Introduction#

This is the documentation for the splines module for Python. However, instead of a Python module with a bit of documentation, this project is mostly documentation, with a bit of Python module at the side. The goal is not so much to provide a turn-key software for using splines, but rather to provide the background and mathematical derivations for fully understanding the presented types of splines and their inter-relations. The Python module serves mostly for experimenting further with the presented ideas and methods. Therefore, the implementation is not focused on efficiency.

The documentation consists of two main parts. The first part investigates some polynomial splines in their natural habitat, the Euclidean space. In the unlikely case you are reading this and don’t know what “spline” means, the first part also contains a definition of the term and a description of some of the common properties of splines. The second part leaves the comfort zone of flat space and tries to apply some of the approaches from the first part to the curved space of rotations. The Python module is similarly split into two parts whose API documentation is available at splines and splines.quaternion, respectively.
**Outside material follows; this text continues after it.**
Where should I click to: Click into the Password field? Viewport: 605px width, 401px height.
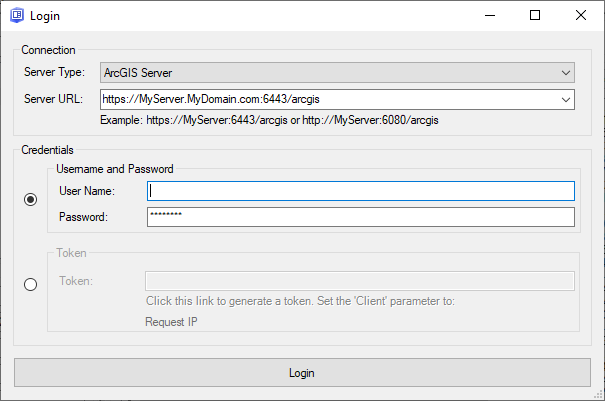pos(360,217)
This project was originally inspired by Millington [Mil09], who concisely lists the basis matrices (a.k.a. characteristic matrices) of a few common types of splines and also provides matrices that can be used to convert control points between those different types. However, the derivation of those matrices is not shown. Furthermore, the paper only considers uniform curves, where all parameter intervals have a size of 1. One goal of this documentation is to show the derivation of all equations and matrices. The derivations often utilize SymPy to make them more reproducible and to ease further experimentation. A special focus is put on non-uniform splines, which seem to have been neglected in some of the literature and especially in some online resources.
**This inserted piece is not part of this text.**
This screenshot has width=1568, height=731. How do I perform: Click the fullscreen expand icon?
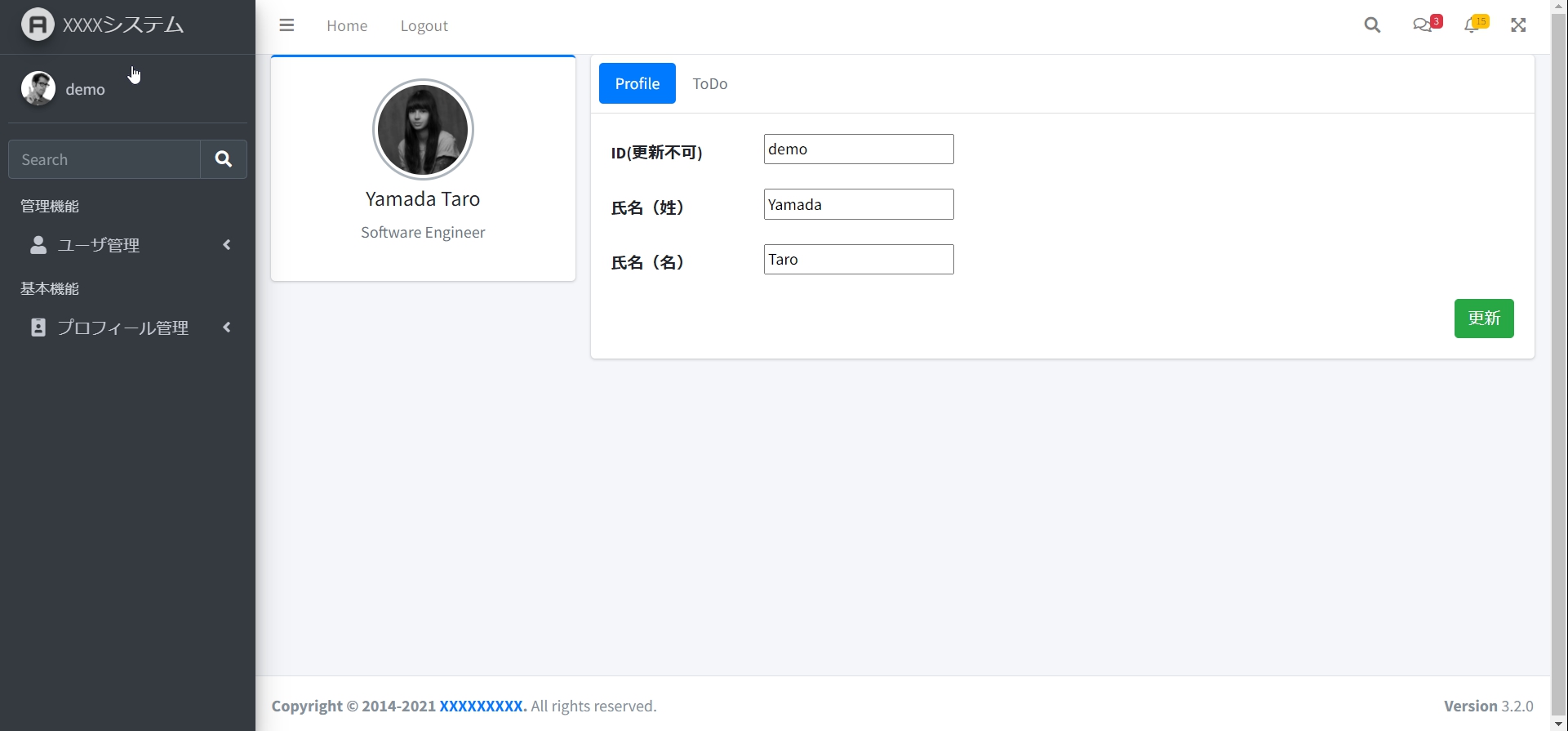tap(1518, 25)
Another focus is the speed along curves. In many applications only the shape (a.k.a. the image) of a curve matters. However, sometimes it is important how fast a point travels along a spline when changing the parameter (which can be interpreted as time). The “timing” of a spline is not visible in a static line plot (as is often used by default). That’s why most of the plots in the following sections will instead use dots at regular parameter intervals, for example 15 dots per second. If a spline already has the desired image but the wrong timing, this can be fixed by Re-Parameterization.
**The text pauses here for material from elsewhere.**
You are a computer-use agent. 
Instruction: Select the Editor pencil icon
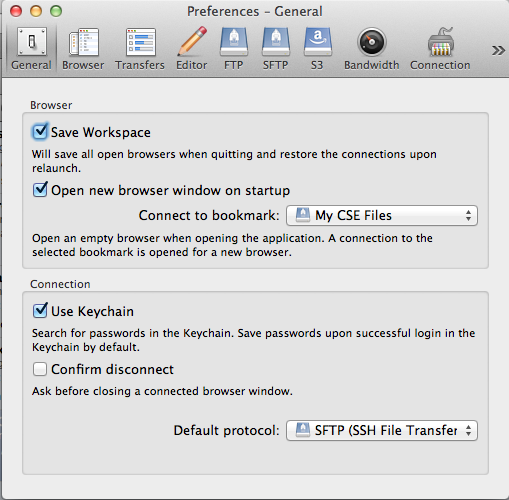point(192,41)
A non-goal of this Python module and its documentation is to cover all possible types of splines. Maybe some additional types will be added in the future, but the list will always stay incomplete. One of the most glaring omissions for now are B-splines, which are mentioned a few times but not properly derived nor implemented. Another family of splines that is missing are rational splines, and therefore also their most popular member NURBS. Spline surfaces are not covered either.